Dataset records
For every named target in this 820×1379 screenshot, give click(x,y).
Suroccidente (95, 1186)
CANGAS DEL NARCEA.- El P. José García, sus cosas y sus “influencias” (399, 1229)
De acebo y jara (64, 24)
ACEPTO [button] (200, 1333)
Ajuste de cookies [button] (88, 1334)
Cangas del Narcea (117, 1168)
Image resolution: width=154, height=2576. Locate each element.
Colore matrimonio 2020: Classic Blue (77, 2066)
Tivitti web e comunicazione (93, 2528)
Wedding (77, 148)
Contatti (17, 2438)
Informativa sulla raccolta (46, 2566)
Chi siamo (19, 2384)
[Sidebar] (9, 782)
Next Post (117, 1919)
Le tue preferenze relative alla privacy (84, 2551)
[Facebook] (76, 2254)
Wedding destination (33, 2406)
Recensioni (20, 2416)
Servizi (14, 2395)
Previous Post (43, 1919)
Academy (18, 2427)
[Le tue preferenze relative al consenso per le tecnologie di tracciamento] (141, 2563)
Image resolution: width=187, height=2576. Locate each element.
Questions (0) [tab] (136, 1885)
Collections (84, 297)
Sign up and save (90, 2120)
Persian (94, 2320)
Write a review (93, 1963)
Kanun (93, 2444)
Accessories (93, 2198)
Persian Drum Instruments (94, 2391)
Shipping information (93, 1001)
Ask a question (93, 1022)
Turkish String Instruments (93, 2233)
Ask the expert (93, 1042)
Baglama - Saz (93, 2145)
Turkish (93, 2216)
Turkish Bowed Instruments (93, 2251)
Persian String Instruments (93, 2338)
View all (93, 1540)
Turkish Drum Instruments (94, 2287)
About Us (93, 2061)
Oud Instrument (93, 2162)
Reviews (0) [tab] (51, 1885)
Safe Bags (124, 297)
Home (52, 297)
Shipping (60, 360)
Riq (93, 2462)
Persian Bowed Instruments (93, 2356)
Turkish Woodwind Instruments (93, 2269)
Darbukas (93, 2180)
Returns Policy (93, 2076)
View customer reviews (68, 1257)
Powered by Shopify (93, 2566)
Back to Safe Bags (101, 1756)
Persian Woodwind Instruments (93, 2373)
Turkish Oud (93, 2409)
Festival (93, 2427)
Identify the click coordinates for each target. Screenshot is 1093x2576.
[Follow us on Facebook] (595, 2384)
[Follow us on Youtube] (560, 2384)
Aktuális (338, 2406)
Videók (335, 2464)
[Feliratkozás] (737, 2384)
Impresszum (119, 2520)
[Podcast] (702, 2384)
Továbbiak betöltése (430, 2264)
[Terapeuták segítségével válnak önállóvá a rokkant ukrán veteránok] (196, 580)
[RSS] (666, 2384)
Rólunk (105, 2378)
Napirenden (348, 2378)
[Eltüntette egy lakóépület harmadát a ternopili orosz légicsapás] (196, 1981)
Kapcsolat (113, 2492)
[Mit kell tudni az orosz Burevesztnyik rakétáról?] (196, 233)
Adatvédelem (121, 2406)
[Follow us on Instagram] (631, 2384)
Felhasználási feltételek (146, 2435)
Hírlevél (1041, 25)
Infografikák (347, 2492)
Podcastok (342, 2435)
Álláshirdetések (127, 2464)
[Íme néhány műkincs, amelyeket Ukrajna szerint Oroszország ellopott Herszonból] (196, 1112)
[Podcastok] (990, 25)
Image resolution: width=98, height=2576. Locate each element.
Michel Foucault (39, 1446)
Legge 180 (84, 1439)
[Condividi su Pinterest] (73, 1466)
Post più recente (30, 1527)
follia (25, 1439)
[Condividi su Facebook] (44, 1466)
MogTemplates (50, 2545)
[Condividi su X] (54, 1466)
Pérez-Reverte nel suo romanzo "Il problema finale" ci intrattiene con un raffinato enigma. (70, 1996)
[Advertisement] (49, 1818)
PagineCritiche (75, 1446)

### TASK DETAILS:
From the line containing "[Íme néhány műkincs, amelyeket" to the last line of the data above, copy each line exactly and add nothing.

### TASK ANSWER:
[Íme néhány műkincs, amelyeket Ukrajna szerint Oroszország ellopott Herszonból] (196, 1112)
[Podcastok] (990, 25)
Image resolution: width=98, height=2576. Locate each element.
Michel Foucault (39, 1446)
Legge 180 (84, 1439)
[Condividi su Pinterest] (73, 1466)
Post più recente (30, 1527)
follia (25, 1439)
[Condividi su Facebook] (44, 1466)
MogTemplates (50, 2545)
[Condividi su X] (54, 1466)
Pérez-Reverte nel suo romanzo "Il problema finale" ci intrattiene con un raffinato enigma. (70, 1996)
[Advertisement] (49, 1818)
PagineCritiche (75, 1446)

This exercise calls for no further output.